[Stored records]

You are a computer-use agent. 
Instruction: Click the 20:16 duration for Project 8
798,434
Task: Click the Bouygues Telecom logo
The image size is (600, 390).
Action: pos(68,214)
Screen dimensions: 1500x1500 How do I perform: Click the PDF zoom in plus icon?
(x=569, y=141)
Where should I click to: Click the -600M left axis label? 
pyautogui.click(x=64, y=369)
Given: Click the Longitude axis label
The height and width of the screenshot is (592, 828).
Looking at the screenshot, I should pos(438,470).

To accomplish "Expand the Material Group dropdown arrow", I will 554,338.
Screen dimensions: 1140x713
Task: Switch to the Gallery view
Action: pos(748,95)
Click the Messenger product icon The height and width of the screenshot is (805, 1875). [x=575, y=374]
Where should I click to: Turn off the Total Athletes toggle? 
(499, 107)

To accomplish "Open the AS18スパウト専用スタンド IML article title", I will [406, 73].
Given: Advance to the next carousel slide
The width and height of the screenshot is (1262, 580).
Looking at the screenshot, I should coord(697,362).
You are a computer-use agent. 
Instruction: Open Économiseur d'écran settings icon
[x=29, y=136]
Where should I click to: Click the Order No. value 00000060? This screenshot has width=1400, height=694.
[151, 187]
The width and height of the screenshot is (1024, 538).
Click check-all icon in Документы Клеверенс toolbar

- [Task brief]: From the first line to the last, transcribe the records exactly.

- [Completed exercise]:
You are a computer-use agent. 
Instruction: Click the 20:16 duration for Project 8
798,434
Task: Click the Bouygues Telecom logo
The image size is (600, 390).
Action: pos(68,214)
Screen dimensions: 1500x1500 How do I perform: Click the PDF zoom in plus icon?
(x=569, y=141)
Where should I click to: Click the -600M left axis label? 
pyautogui.click(x=64, y=369)
Given: Click the Longitude axis label
The height and width of the screenshot is (592, 828).
Looking at the screenshot, I should pos(438,470).

To accomplish "Expand the Material Group dropdown arrow", I will 554,338.
Screen dimensions: 1140x713
Task: Switch to the Gallery view
Action: pos(748,95)
Click the Messenger product icon The height and width of the screenshot is (805, 1875). [x=575, y=374]
Where should I click to: Turn off the Total Athletes toggle? 
(499, 107)

To accomplish "Open the AS18スパウト専用スタンド IML article title", I will [406, 73].
Given: Advance to the next carousel slide
The width and height of the screenshot is (1262, 580).
Looking at the screenshot, I should coord(697,362).
You are a computer-use agent. 
Instruction: Open Économiseur d'écran settings icon
[x=29, y=136]
Where should I click to: Click the Order No. value 00000060? This screenshot has width=1400, height=694.
[151, 187]
The width and height of the screenshot is (1024, 538).
Click check-all icon in Документы Клеверенс toolbar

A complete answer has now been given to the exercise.